The problem being solved is AI being able to distinguish unique objects within visual data. Before SAM, people would have to train a model on specific objects by labeling data and training a model to understand those objects specifically. This becomes problematic given the variety of objects in the world, settings they can be in, and their orientation in an image. SAM can identify objects it has never seen before, as in objects that might not be part of the training data.

Once you can determine which pixels belong to which object automatically, you can start to utilize that knowledge for other applications.

If you have SAM showing you all objects, you can use other models to identify what the object is, understand it's shape/size, understand depth/distance, etc. It's a foundational model to build off of for any application that wants to use visual data as an input.
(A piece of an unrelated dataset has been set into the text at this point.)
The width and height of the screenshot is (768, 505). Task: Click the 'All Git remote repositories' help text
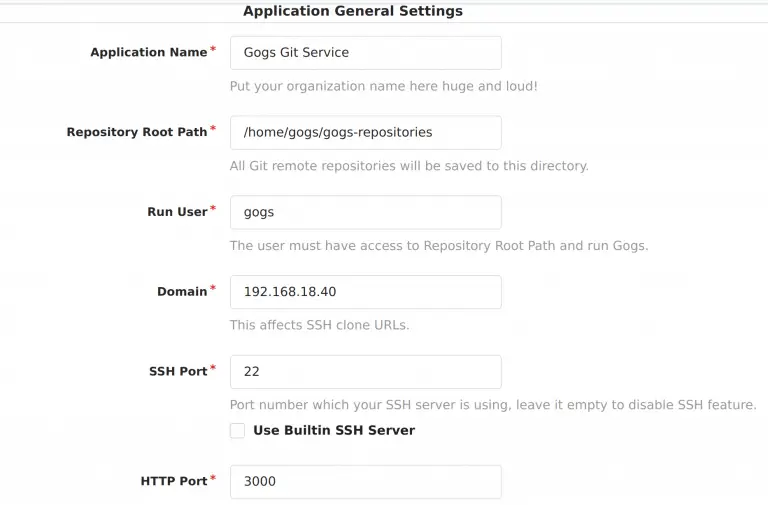(409, 166)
DaiPlusPlus · on April 13, 2023

> SAM can identify objects it has never seen before

I'd love to see what SAM does when you send it a photo of rolling fog though, e.g. https://www.google.com/search?q=rolling+fog+scotland&tbm=isc... - what happens then? (and how can it meaningfully segment-out fog?)

yeldarb · on April 13, 2023

Not sure if this is what you mean, but I grabbed some of those images & dropped them in to see what it predicted: https://imgur.com/a/CXLmYXo

idopmstuff · on April 13, 2023

It groups the fog as a single object (except where it's separated by things like hills).

You can see what it does - it's available to test at https://segment-anything.com/.

endisneigh · on April 13, 2023

Yes, what I am interested in are the other applications.

swyx · on April 13, 2023

see video demo where joseph showed how it improves on sota? https://youtu.be/SZQSF-A-WkA

mritchie712 · on April 13, 2023

yep, value is pretty clear from his demo. Goes from dozens of clicks to identify an object within an image to a single click. SAM does almost exactly what you'd want as a human in every one of his examples.